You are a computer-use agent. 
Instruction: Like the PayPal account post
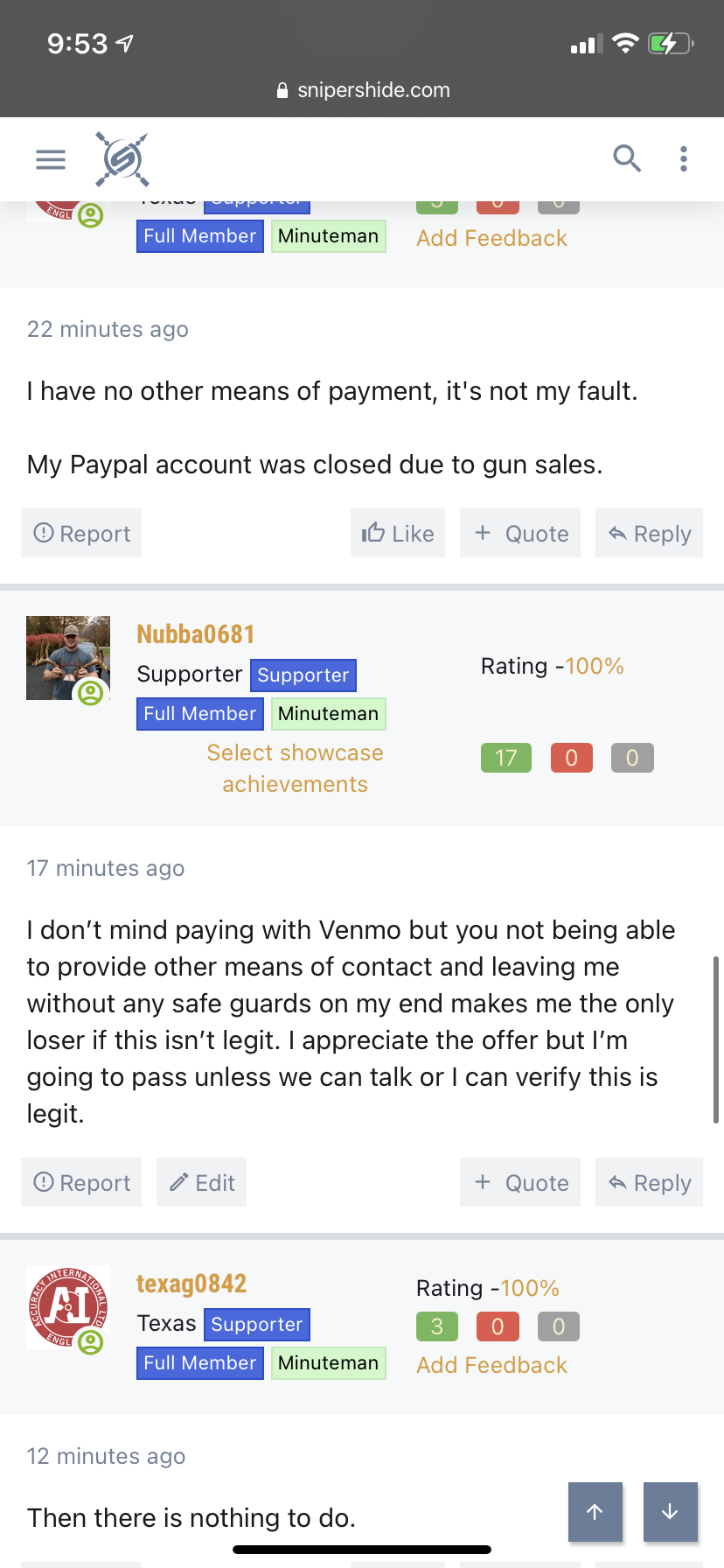point(398,533)
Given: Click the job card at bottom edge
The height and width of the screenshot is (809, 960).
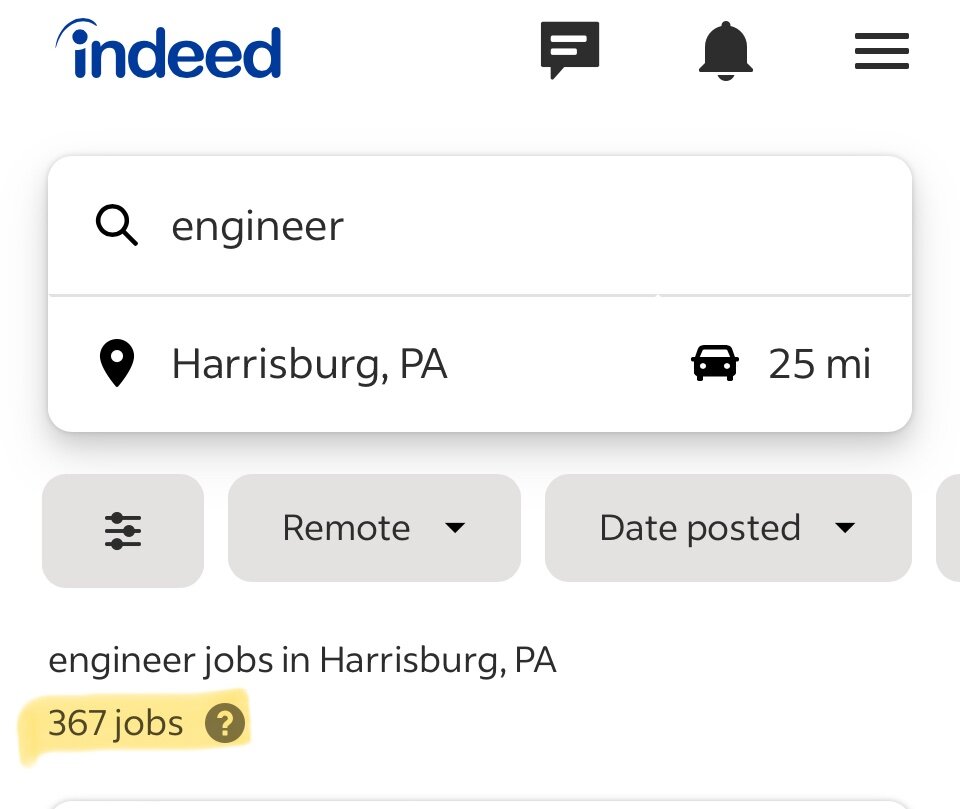Looking at the screenshot, I should 480,803.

* [Task instructions] From the line with "The height and" down to the last line of the records above, restate each line verbatim, passing over any picture.

* [Task response]
The height and width of the screenshot is (809, 960).
Looking at the screenshot, I should 480,803.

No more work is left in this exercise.